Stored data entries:
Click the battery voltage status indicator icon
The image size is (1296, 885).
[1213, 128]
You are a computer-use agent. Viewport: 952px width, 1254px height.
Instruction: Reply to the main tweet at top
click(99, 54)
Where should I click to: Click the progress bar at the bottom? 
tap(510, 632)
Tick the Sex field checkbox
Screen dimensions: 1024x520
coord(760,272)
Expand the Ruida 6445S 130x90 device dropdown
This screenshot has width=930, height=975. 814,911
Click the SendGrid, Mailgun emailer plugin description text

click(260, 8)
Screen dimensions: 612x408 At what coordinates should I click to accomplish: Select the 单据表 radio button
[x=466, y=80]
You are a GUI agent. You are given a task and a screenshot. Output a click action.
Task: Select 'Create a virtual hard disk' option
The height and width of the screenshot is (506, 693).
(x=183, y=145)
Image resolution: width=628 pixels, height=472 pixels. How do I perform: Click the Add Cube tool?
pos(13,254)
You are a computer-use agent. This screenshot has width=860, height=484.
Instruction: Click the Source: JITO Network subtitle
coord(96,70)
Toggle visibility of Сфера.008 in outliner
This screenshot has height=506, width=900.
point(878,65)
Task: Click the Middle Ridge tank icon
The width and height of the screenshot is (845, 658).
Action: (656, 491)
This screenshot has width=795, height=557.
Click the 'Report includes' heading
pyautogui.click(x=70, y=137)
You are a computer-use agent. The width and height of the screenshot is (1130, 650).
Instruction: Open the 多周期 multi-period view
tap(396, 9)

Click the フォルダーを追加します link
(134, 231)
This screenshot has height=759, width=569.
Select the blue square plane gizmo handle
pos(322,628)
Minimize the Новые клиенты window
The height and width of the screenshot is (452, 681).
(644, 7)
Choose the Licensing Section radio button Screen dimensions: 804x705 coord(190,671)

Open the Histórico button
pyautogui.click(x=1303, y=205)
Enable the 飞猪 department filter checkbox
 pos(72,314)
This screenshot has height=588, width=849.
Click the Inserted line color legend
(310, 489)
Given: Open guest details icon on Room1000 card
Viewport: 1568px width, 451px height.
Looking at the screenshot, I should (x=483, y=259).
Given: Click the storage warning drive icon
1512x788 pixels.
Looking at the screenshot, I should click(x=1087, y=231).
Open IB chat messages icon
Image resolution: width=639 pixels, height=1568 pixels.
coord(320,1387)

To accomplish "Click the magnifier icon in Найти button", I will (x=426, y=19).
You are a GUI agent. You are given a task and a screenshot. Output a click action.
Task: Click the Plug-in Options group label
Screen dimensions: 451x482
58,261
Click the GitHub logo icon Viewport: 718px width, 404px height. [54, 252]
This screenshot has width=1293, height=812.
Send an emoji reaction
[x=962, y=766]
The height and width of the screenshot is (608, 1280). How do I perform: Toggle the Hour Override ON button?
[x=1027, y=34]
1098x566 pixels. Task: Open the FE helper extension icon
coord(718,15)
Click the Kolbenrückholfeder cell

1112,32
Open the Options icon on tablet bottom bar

▶ _Task prompt_
Extract every line above that contains the word "agent".

▶ _Finished exercise_
You are a computer-use agent. Viewport: 952px width, 1254px height.
You are a GUI agent. You are given a task and a screenshot. Output a click action.
You are a computer-use agent. This screenshot has width=860, height=484.
You are a computer-use agent. The width and height of the screenshot is (1130, 650).
You are a GUI agent. You are given a task and a screenshot. Output a click action.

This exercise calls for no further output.